§ **What is expected**
In the response, the entries must appear exactly as supplied.

§ **Given entries**
+===+

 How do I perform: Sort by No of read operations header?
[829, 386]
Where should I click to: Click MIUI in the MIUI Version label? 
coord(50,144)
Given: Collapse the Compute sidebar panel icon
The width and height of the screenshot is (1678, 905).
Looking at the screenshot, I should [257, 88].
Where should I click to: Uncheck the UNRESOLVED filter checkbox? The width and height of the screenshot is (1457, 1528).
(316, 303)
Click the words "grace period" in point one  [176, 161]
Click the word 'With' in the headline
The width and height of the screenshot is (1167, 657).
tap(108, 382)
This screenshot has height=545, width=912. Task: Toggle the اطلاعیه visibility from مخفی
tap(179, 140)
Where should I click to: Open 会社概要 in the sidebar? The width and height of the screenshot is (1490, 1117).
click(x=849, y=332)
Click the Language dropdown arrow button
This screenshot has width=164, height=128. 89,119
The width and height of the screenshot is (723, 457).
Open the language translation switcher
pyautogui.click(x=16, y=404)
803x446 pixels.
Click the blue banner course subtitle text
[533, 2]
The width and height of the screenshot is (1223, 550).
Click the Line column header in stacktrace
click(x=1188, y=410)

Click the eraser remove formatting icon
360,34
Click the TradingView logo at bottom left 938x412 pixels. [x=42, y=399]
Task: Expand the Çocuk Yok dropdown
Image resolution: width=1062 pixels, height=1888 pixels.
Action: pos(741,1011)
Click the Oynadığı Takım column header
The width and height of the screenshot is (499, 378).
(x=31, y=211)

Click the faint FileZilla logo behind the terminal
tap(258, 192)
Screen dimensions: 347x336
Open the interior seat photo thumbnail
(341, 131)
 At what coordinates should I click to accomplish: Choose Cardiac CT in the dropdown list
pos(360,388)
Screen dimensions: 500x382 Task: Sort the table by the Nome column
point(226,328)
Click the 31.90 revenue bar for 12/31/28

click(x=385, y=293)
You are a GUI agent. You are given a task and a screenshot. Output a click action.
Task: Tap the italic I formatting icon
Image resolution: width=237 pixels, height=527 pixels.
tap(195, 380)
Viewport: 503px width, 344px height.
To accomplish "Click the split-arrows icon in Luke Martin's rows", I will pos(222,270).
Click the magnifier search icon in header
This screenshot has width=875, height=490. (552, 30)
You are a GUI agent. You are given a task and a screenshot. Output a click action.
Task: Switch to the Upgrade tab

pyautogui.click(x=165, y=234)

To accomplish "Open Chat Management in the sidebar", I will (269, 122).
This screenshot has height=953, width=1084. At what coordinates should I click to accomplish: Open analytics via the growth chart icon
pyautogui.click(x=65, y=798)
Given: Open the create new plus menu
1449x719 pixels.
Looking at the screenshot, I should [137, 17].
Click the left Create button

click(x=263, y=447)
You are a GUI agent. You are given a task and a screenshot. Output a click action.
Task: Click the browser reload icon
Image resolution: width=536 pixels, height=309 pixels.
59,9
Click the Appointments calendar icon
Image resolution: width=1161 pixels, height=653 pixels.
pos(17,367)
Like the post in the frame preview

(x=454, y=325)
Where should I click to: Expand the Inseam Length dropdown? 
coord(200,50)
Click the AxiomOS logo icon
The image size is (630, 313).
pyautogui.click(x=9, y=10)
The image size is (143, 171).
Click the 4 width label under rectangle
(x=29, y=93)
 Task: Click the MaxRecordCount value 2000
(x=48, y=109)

+===+

§ **Answer**
 How do I perform: Sort by No of read operations header?
[829, 386]
Where should I click to: Click MIUI in the MIUI Version label? 
coord(50,144)
Given: Collapse the Compute sidebar panel icon
The width and height of the screenshot is (1678, 905).
Looking at the screenshot, I should [257, 88].
Where should I click to: Uncheck the UNRESOLVED filter checkbox? The width and height of the screenshot is (1457, 1528).
(316, 303)
Click the words "grace period" in point one  [176, 161]
Click the word 'With' in the headline
The width and height of the screenshot is (1167, 657).
tap(108, 382)
This screenshot has height=545, width=912. Task: Toggle the اطلاعیه visibility from مخفی
tap(179, 140)
Where should I click to: Open 会社概要 in the sidebar? The width and height of the screenshot is (1490, 1117).
click(x=849, y=332)
Click the Language dropdown arrow button
This screenshot has width=164, height=128. 89,119
The width and height of the screenshot is (723, 457).
Open the language translation switcher
pyautogui.click(x=16, y=404)
803x446 pixels.
Click the blue banner course subtitle text
[533, 2]
The width and height of the screenshot is (1223, 550).
Click the Line column header in stacktrace
click(x=1188, y=410)

Click the eraser remove formatting icon
360,34
Click the TradingView logo at bottom left 938x412 pixels. [x=42, y=399]
Task: Expand the Çocuk Yok dropdown
Image resolution: width=1062 pixels, height=1888 pixels.
Action: pos(741,1011)
Click the Oynadığı Takım column header
The width and height of the screenshot is (499, 378).
(x=31, y=211)

Click the faint FileZilla logo behind the terminal
tap(258, 192)
Screen dimensions: 347x336
Open the interior seat photo thumbnail
(341, 131)
 At what coordinates should I click to accomplish: Choose Cardiac CT in the dropdown list
pos(360,388)
Screen dimensions: 500x382 Task: Sort the table by the Nome column
point(226,328)
Click the 31.90 revenue bar for 12/31/28

click(x=385, y=293)
You are a GUI agent. You are given a task and a screenshot. Output a click action.
Task: Tap the italic I formatting icon
Image resolution: width=237 pixels, height=527 pixels.
tap(195, 380)
Viewport: 503px width, 344px height.
To accomplish "Click the split-arrows icon in Luke Martin's rows", I will pos(222,270).
Click the magnifier search icon in header
This screenshot has width=875, height=490. (552, 30)
You are a GUI agent. You are given a task and a screenshot. Output a click action.
Task: Switch to the Upgrade tab

pyautogui.click(x=165, y=234)

To accomplish "Open Chat Management in the sidebar", I will (269, 122).
This screenshot has height=953, width=1084. At what coordinates should I click to accomplish: Open analytics via the growth chart icon
pyautogui.click(x=65, y=798)
Given: Open the create new plus menu
1449x719 pixels.
Looking at the screenshot, I should [137, 17].
Click the left Create button

click(x=263, y=447)
You are a GUI agent. You are given a task and a screenshot. Output a click action.
Task: Click the browser reload icon
Image resolution: width=536 pixels, height=309 pixels.
59,9
Click the Appointments calendar icon
Image resolution: width=1161 pixels, height=653 pixels.
pos(17,367)
Like the post in the frame preview

(x=454, y=325)
Where should I click to: Expand the Inseam Length dropdown? 
coord(200,50)
Click the AxiomOS logo icon
The image size is (630, 313).
pyautogui.click(x=9, y=10)
The image size is (143, 171).
Click the 4 width label under rectangle
(x=29, y=93)
 Task: Click the MaxRecordCount value 2000
(x=48, y=109)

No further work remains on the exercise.